WORK REQUIRED
Beginning at the line with "The width and" in the records below, return each line up to and including the last, exactly as it stands, but not the pictures.

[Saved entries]
• • • • •
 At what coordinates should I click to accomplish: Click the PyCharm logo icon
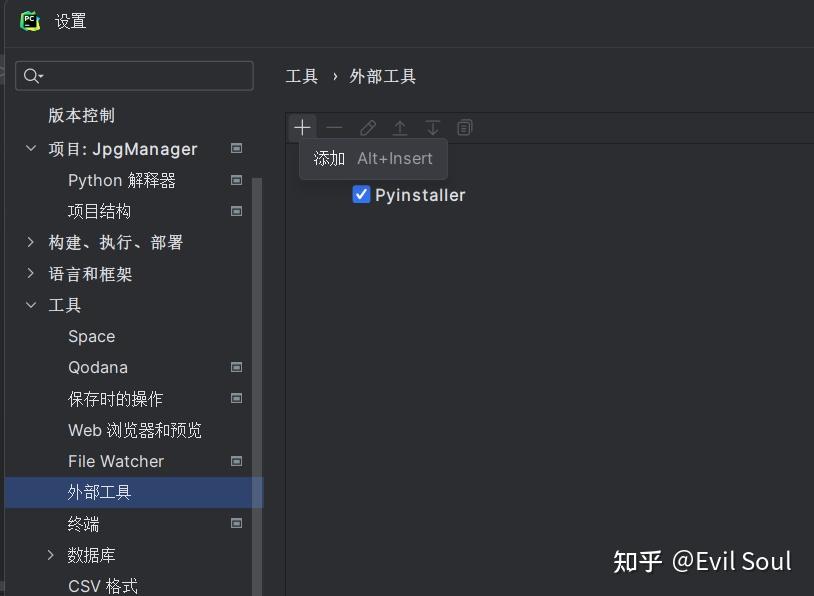tap(30, 21)
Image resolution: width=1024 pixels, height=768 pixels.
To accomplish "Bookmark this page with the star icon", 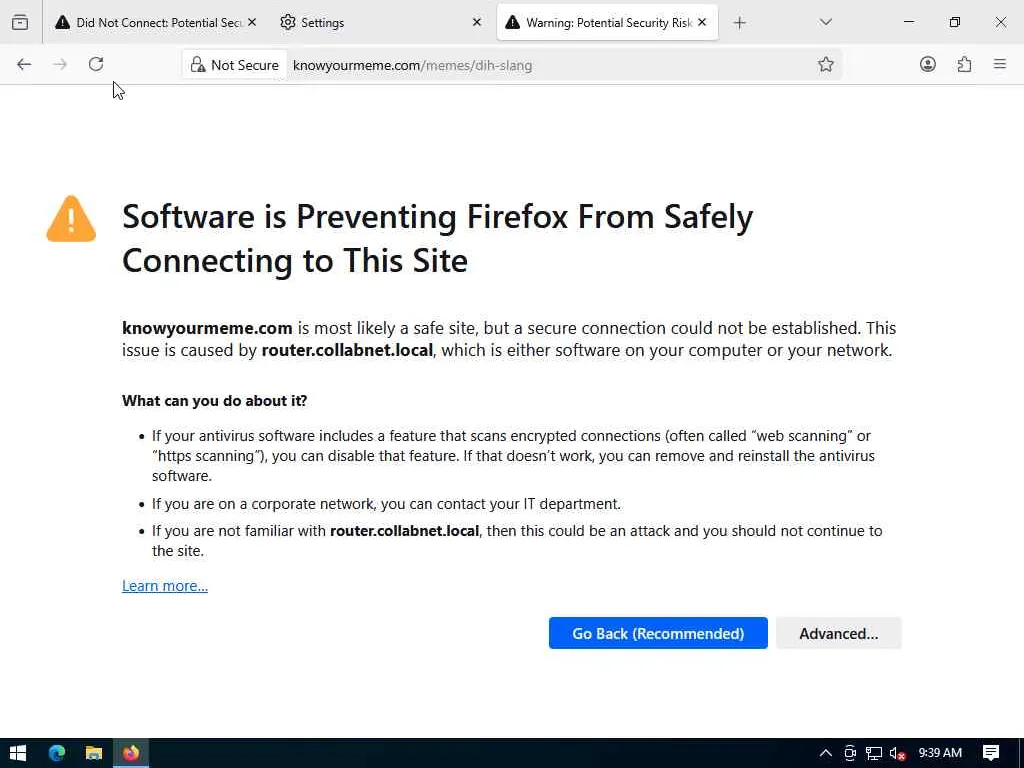I will tap(826, 65).
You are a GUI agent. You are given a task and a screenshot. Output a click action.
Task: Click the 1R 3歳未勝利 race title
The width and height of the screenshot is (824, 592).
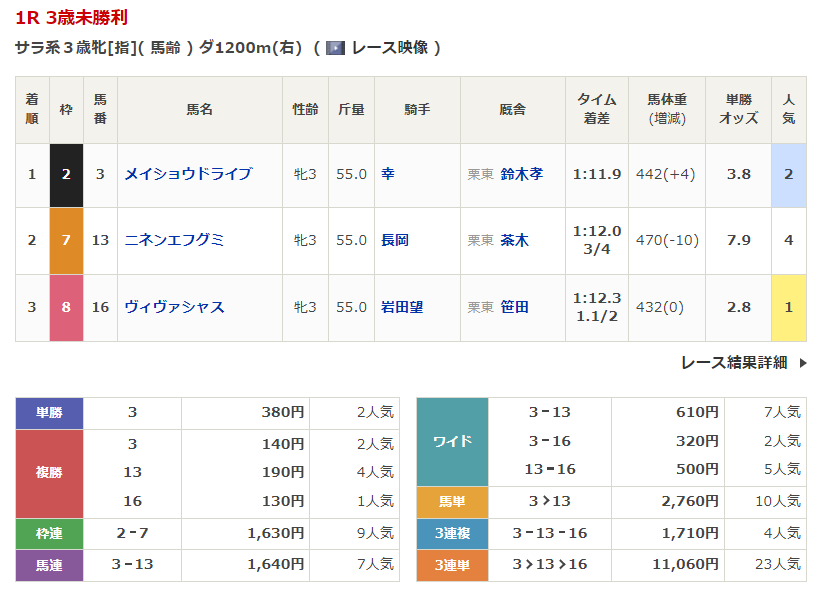click(x=71, y=18)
• • • • •
TASK SOLUTION
The width and height of the screenshot is (824, 592).
click(x=71, y=18)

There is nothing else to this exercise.